● Stored data entries:
━━━━━━━━━━━━━━━━

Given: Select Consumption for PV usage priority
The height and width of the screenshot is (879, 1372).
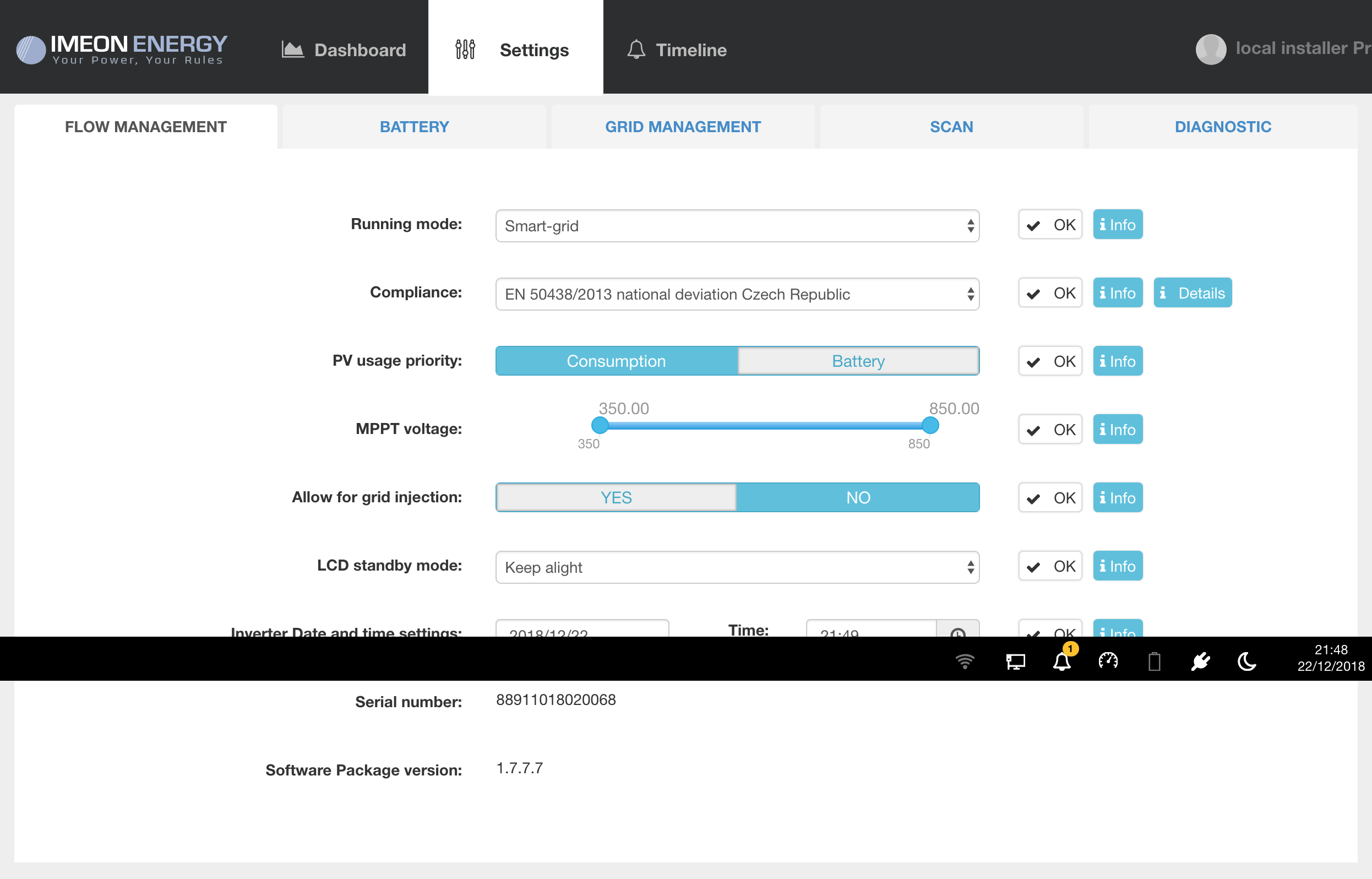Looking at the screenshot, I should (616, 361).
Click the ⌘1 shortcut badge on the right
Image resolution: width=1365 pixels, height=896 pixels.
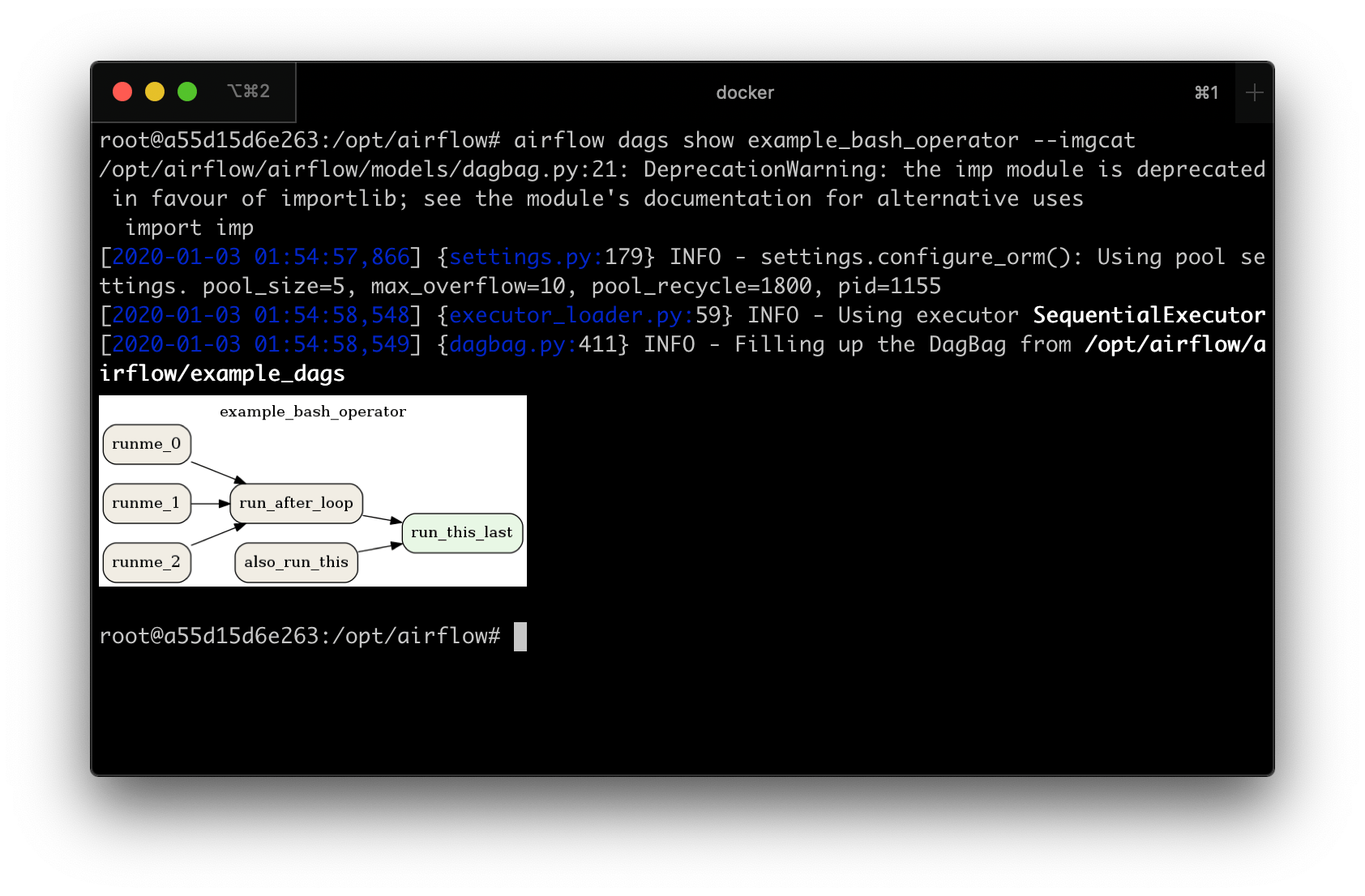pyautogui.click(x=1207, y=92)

━━━━━━━━━━━━━━━━

● Required action: Reproduce each line above precisely, with no pictures.

● The answer:
Given: Select Consumption for PV usage priority
The height and width of the screenshot is (879, 1372).
Looking at the screenshot, I should (616, 361).
Click the ⌘1 shortcut badge on the right
Image resolution: width=1365 pixels, height=896 pixels.
pyautogui.click(x=1207, y=92)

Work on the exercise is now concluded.